Living with a disability is always challenging, but living with one or multiple invisible disabilities holds challenges many people do not even comprehend. Invisible disabilities are usually unseen and often misunderstood compared to the obvious physical disabilities some people have. So why is it so easy for some people within our communities to discount the many problems that invisible disabilities bring? Why is it also very easy for friends and even family to completely miss the needs such disabilities bring to their loved ones?
When non-disabled, including some physically disabled, individuals can not physically see a challenge or very little of its effects, it can be easy to discount if there really is a problem unless they know the person has certain challenges and can truly understand how the disabilities affect each person differently.
Some problems those with invisible disabilities run into can be quite degrading. Having to listen to constant opinions on how to reduce or fix various disabling symptoms can be very frustrating. This is something that is constantly said over the years by others who may mean well or those that do not understand the challenges the conditions bring into everyday life. Another common issue is being accused of being lazy or that the disabled person is not trying hard enough. Again it seems to come from lack of understanding and ignorance.
Comparing disabled people; whether it is the same disabilities or entirely different disabilities is also a huge concern. Not one person or disability is the same not unlike comparing fingerprints. When one thing may help one person, it may entirely fail another persons situation. Trying to compare how capable or high functioning one person is to why another person isn’t the same, or trying hard enough, is like trying to ask why a cat just can’t act like a dog. It’s ridiculous in its entirety and only hurts the disabled person more.

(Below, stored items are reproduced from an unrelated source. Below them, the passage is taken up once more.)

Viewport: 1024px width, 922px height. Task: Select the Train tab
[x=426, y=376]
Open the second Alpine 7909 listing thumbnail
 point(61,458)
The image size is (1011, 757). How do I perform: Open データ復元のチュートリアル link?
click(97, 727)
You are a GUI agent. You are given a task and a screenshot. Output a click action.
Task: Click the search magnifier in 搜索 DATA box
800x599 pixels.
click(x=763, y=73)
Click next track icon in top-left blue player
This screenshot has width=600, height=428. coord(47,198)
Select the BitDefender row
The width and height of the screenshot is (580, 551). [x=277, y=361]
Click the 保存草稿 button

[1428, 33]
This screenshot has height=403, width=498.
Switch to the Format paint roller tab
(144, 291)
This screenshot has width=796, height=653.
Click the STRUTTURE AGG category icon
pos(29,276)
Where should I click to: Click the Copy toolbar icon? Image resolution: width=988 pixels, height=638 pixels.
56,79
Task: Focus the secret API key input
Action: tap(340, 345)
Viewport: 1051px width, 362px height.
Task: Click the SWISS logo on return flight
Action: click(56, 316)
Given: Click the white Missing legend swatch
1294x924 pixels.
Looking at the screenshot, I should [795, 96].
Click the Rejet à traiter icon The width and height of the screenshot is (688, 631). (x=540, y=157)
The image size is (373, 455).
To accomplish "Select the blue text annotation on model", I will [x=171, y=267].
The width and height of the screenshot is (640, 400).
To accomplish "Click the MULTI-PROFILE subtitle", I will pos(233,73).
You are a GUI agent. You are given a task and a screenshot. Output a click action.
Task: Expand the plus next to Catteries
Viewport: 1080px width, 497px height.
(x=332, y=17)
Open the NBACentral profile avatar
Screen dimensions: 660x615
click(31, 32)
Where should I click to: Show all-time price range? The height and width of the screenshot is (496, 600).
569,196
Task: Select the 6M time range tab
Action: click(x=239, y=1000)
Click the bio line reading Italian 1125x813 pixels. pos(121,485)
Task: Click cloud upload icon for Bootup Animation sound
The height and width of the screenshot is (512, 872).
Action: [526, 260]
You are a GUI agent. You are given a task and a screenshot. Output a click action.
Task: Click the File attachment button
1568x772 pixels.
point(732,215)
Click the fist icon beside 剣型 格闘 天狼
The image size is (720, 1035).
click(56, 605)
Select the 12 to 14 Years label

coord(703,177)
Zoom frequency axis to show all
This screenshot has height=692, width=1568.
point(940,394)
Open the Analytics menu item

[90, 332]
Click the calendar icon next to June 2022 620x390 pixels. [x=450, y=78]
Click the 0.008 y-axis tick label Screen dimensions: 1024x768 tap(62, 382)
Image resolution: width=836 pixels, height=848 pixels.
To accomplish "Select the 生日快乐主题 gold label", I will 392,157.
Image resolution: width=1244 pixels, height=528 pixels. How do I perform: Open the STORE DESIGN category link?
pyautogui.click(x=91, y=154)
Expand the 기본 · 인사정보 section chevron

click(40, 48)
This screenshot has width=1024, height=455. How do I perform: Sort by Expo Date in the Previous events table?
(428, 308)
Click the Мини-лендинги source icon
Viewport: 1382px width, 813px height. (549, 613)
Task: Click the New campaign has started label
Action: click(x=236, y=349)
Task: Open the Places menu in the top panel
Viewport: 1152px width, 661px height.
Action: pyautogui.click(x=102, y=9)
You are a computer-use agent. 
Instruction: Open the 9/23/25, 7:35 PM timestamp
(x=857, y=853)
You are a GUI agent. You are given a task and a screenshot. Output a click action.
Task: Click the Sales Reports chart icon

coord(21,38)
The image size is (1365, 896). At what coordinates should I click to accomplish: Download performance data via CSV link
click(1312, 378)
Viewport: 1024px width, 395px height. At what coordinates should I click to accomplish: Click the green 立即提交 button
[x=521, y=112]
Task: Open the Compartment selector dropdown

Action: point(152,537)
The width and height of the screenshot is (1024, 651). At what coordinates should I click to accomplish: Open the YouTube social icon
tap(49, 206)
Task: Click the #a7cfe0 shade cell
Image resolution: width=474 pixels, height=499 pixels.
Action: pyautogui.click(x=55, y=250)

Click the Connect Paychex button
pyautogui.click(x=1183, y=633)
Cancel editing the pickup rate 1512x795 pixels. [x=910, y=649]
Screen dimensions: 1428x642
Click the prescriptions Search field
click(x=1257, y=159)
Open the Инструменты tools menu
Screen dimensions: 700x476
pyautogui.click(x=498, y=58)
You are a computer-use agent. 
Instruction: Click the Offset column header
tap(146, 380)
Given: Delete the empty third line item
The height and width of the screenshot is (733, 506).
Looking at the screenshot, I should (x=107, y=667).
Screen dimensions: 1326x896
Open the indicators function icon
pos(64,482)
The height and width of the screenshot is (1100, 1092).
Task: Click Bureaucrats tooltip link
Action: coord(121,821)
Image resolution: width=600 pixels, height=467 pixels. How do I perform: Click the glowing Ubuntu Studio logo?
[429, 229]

Our community in St. Cloud, or where ever one may live, must stop bringing further oppression and discrimination into society. Everyone in the end brings something to this world to make a difference in some way. So why must some in the human race feel they must make things even more volatile, instead of being there for each other for once? Let’s think of how important a greater understanding of such problems are in order to not only make a disabled persons life better, but our whole world as well.